In the Year of Jubilee eBook

This eBook from the Gutenberg Project consists of approximately 509 pages of information about In the Year of Jubilee.

In the Year of Jubilee eBook

This eBook from the Gutenberg Project consists of approximately 509 pages of information about In the Year of Jubilee.
But a way offered itself if she could overcome the poor lingering vestiges of pride and shame which hitherto had seemed to render it impossible.  In this hour her desolate spirit rejected everything but the thought of relief to be found in new occupation, fresh society.  She had endured to the limit of strength.  Under the falling night, before the grey vision of a city which, by its alien business and pleasure, made her a mere outcast, she all at once found hope in a resource which till now had signified despair.

Summoning the first empty cab, she gave an address known to her only by hearsay, that of the South London Fashionable Dress Supply Association, and was driven thither in about a quarter of an hour.  The shop, with its windows cunningly laid out to allure the female eye, spread a brilliant frontage between two much duller places of business; at the doorway stood a commissionaire, distributing some newly printed advertisements to the persons who entered, or who paused in passing.  Nancy accepted a paper without thinking about it, and went through the swing doors held open for her by a stripling in buttons; she approached a young woman at the nearest counter, and in a low voice asked whether Miss.  French was on the premises.

‘I’m not sure, madam.  I will inquire at once.’

‘She calls me “madam,"’ said Nancy to herself whilst waiting.  ’So do shopkeepers generally.  I suppose I look old.’

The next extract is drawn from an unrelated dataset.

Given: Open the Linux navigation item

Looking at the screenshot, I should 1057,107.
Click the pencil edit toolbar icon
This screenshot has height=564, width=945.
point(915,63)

The young person (she honeyed a Cockney twang) speedily came back to report that Miss.  French had left about half-an-hour ago, and was not likely to return.

‘Can you give me her private address?’

Not having seen Miss.  French since the latter’s unwelcome call in Grove Lane, she only knew that Beatrice had left De Crespigny Park to inhabit a flat somewhere or other.

‘I wish to see her particularly, on business.’

‘Excuse me a moment, madam.’

On returning, the young person requested Nancy to follow her up the shop, and led into a glass-partitioned office, where, at a table covered with fashion-plates, sat a middle-aged man, with a bald head of peculiar lustre.  He rose and bowed; Nancy repeated her request.

‘Could I despatch a message for you, madam?’

‘My business is private.’

The bald-headed man coughed urbanely, and begged to know her name.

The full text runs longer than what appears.